Write out everything in the passage about early analog animation companies from "12.3 Image West" down to "in New York.", word for word.

_PASSAGE SHOWN_:
'''

Chapter 12: Analog approaches, non-linear editing, and compositing

12.3 Image West / Dolphin Productions / Ron Hays

During the late 1970s and early 1980s, several analog video production companies were contributing animation to television networks and stations and advertising agencies. Some added animation to post-production capabilities, and some rose out of the increased demand for “innovative” graphics. Among the companies were Editel, Klein&, and the Post Group. Three pioneering prominent companies were Computer Image in Denver, Image West in Hollywood, and Dolphin in New York.

'''

Pointing records for screenshots and web pages:
'''

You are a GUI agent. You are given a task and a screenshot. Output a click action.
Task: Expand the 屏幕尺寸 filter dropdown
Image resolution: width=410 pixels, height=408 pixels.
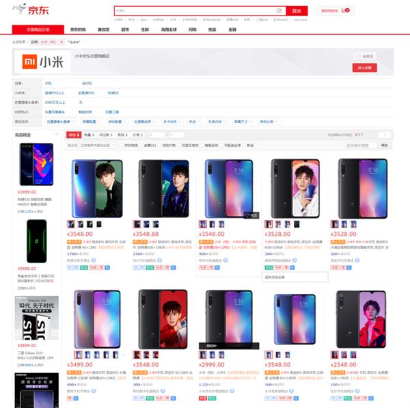coord(243,122)
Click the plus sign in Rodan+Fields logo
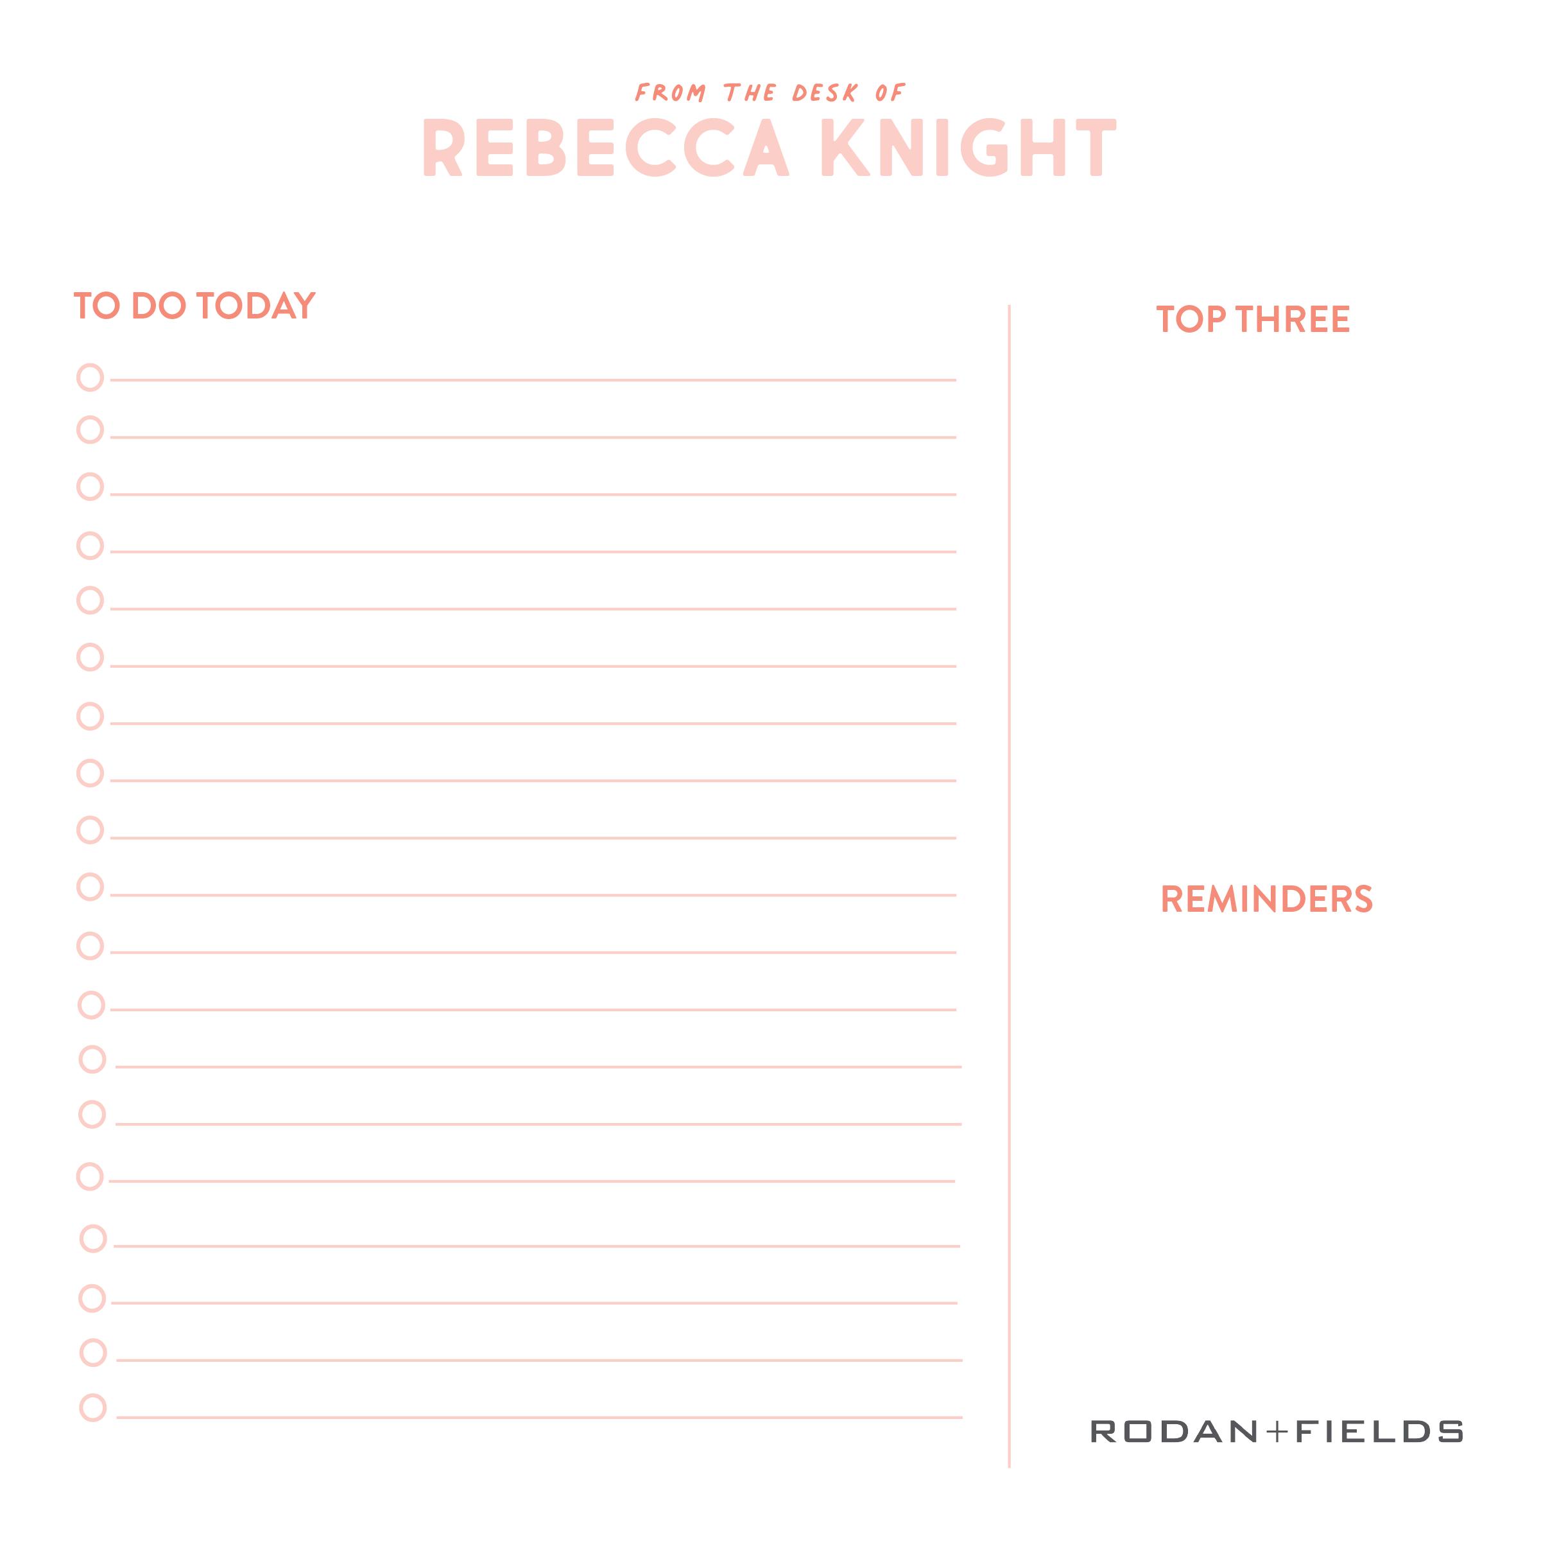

'''

_REPLY_:
12.3 Image West / Dolphin Productions / Ron Hays

During the late 1970s and early 1980s, several analog video production companies were contributing animation to television networks and stations and advertising agencies. Some added animation to post-production capabilities, and some rose out of the increased demand for “innovative” graphics. Among the companies were Editel, Klein&, and the Post Group. Three pioneering prominent companies were Computer Image in Denver, Image West in Hollywood, and Dolphin in New York.